The automaker also will reduce manufacturing capacity from 5.7 million vehicles worldwide to 4.7 million. The automaker will stop making the Ford Escort, Mercury Cougar, Mercury Villager and Lincoln Continental this year.
Ford, the first family member to head the automaker in 22 years, also said he wouldn’t accept any salary for the next year, but would hold on to his stock options.
United Auto Workers Vice President Ron Gettelfinger said Ford’s restructuring will respect previously negotiated contract rights, including job placement rights and other protections.
"Ford has great strengths and resources to draw upon — most importantly, an experienced, highly skilled workforce that’s committed to improving product quality and customer satisfaction," Gettelfinger said.
Analyst David Healy with Burnham Securities said the restructuring plan goes further than Wall Street anticipated.
"My impression of the overall program is it goes a lot deeper than I had expected, and I think the long-term results will probably be greater," Healy said. "I think the news from now will be much better."
The plan also includes the suspension of bonuses for company managers and the elimination of 401(k) matches for employees.
"I don’t want to see plants closed.

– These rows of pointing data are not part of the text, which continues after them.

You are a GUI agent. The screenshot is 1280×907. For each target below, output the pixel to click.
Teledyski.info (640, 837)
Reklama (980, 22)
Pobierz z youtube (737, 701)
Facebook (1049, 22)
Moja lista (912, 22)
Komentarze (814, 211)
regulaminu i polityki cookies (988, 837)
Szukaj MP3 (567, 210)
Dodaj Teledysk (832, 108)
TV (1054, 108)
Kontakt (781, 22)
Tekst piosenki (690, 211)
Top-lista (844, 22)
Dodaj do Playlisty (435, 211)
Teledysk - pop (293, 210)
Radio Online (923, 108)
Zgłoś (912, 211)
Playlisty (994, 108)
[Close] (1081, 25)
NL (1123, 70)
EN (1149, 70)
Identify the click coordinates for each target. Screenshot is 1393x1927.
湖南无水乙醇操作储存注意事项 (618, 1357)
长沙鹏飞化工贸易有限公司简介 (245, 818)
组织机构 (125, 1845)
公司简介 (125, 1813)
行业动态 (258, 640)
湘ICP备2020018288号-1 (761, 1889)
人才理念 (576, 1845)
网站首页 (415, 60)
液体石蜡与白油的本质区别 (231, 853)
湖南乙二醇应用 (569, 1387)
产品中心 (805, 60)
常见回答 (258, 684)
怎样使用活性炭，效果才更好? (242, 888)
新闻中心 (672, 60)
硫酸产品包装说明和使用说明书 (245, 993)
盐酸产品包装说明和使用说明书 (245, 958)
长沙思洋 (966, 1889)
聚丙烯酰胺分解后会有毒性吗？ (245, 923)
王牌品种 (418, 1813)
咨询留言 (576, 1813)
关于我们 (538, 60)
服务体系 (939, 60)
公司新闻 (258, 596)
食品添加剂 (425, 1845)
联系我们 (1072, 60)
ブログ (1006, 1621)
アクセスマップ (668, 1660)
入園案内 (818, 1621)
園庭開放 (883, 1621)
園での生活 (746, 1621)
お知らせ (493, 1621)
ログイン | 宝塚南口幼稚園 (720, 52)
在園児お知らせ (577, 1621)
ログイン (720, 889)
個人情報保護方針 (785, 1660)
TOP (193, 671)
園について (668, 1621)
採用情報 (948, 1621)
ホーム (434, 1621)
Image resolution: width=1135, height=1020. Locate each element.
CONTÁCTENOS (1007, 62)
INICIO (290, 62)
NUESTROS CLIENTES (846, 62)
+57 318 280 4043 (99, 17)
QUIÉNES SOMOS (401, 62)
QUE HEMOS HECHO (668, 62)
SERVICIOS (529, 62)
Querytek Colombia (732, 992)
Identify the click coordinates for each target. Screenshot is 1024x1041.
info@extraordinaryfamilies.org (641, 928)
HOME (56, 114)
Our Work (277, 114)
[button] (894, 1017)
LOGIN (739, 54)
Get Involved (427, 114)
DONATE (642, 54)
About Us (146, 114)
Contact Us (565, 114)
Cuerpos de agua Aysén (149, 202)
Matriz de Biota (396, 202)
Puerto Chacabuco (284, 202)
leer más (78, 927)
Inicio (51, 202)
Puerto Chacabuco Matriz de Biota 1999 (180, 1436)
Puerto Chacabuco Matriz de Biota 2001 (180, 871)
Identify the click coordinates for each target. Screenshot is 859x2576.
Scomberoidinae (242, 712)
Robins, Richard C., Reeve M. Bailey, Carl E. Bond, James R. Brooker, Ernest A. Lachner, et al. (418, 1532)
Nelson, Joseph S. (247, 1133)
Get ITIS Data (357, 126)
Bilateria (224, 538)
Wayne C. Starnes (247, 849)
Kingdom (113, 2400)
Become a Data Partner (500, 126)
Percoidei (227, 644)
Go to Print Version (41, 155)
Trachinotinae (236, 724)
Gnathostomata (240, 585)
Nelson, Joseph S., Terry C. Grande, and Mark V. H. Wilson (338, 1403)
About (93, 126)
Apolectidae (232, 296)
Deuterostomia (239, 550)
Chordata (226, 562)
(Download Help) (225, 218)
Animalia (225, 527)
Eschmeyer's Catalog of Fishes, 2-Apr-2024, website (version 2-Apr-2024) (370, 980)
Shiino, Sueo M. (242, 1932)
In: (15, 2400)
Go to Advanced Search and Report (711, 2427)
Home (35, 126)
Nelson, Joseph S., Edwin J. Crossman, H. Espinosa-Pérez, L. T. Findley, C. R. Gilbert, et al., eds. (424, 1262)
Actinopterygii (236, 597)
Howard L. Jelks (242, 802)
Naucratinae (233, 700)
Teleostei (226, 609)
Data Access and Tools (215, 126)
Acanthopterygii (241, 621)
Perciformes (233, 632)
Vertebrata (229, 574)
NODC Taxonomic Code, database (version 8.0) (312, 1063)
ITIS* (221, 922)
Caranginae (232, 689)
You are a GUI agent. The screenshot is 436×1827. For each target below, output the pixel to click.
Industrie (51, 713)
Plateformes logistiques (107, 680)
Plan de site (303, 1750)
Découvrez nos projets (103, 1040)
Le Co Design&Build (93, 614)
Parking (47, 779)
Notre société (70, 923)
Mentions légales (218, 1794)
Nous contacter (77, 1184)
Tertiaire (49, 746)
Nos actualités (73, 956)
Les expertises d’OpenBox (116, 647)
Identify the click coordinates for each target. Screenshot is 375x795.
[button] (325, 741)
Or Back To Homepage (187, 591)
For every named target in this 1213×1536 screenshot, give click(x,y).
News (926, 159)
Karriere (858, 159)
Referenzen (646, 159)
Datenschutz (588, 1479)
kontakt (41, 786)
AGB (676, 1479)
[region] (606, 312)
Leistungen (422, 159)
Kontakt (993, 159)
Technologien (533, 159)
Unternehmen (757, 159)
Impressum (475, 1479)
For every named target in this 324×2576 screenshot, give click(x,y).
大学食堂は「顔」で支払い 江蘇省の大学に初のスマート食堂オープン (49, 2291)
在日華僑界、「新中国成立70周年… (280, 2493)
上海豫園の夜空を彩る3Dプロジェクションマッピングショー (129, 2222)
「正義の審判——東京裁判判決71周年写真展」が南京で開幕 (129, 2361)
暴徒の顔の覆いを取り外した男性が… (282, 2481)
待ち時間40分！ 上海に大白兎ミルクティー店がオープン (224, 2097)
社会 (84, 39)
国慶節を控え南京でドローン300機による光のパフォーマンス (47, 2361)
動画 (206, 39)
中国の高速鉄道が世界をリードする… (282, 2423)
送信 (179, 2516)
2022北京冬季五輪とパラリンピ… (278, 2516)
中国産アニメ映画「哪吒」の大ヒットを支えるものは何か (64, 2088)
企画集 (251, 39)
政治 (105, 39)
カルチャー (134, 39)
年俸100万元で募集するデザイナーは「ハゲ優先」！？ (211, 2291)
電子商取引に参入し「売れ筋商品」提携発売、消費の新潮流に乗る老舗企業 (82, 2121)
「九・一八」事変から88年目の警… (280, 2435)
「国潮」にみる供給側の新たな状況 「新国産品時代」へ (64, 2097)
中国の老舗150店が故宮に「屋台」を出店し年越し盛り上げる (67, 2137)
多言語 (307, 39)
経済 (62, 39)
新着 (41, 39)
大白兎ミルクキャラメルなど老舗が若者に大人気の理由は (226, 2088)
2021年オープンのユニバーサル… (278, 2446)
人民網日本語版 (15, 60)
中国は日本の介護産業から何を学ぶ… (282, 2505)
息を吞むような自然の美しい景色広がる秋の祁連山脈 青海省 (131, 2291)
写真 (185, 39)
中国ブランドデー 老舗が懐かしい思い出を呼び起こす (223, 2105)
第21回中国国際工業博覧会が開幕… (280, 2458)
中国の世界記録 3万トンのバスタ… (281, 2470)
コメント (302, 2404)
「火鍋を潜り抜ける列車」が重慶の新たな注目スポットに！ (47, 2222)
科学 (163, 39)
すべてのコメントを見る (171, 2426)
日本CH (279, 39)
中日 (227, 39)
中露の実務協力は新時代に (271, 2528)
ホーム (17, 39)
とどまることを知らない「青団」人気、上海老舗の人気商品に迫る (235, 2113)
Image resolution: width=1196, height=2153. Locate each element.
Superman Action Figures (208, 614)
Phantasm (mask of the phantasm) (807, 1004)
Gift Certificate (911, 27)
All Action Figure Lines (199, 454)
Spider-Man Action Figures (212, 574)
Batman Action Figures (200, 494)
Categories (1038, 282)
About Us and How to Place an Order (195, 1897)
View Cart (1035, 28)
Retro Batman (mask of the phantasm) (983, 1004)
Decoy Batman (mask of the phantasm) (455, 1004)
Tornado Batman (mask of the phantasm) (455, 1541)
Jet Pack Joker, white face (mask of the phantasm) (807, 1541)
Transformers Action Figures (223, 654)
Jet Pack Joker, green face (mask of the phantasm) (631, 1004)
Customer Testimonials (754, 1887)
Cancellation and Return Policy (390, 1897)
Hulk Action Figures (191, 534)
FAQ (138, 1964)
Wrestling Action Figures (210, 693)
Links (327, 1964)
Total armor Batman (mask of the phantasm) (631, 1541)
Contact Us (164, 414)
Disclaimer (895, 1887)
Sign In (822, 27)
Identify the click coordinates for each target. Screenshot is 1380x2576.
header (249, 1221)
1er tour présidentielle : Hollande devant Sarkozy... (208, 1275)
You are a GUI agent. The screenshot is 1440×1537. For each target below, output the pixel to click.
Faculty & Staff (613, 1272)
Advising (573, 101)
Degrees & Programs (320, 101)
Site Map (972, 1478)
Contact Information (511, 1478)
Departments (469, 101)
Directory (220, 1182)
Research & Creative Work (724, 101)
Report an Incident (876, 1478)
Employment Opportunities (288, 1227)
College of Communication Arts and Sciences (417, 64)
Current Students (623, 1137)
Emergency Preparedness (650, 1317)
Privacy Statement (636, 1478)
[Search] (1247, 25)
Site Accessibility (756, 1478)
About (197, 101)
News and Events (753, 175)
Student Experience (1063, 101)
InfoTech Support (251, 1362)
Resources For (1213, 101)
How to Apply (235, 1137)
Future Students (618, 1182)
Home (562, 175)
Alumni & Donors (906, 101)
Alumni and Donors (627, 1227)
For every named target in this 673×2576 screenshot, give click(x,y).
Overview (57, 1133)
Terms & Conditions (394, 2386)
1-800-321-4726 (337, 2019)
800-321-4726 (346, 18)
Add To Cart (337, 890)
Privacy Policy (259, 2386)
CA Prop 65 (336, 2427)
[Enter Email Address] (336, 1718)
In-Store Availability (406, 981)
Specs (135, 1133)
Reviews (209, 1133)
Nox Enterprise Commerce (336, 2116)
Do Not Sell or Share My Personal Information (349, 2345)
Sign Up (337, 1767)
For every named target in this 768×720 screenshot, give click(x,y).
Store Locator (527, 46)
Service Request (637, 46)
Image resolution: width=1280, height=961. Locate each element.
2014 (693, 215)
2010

I want to see plants open, but I have to look at it from the company’s perspective as well," said Tony McKinnie, 47, an assembly worker at the Wayne, Ind., plant, where shifts have been cut back. "Nobody wants this to happen, but unfortunately with the economy the way it is, you don’t have much of a choice."
The automaker was hit hard in 2001 when it launched a $3 billion program to replace 13 million Firestone tires that were not recalled in the original recall that began in August 2000. The move resulted in the severing of Firestone’s almost century-old relationship with Ford.
In July, much of Ford’s top management was shaken up, with Scheele, the man known for turning around Ford’s European operations, taking over North American operations.
Both Scheele and Ford said Ford’s future is based on "getting back to basics" in product development and improvements in quality and productivity.
"Great products made us who we are, and great products are going to take us where we’re going," Ford said Friday.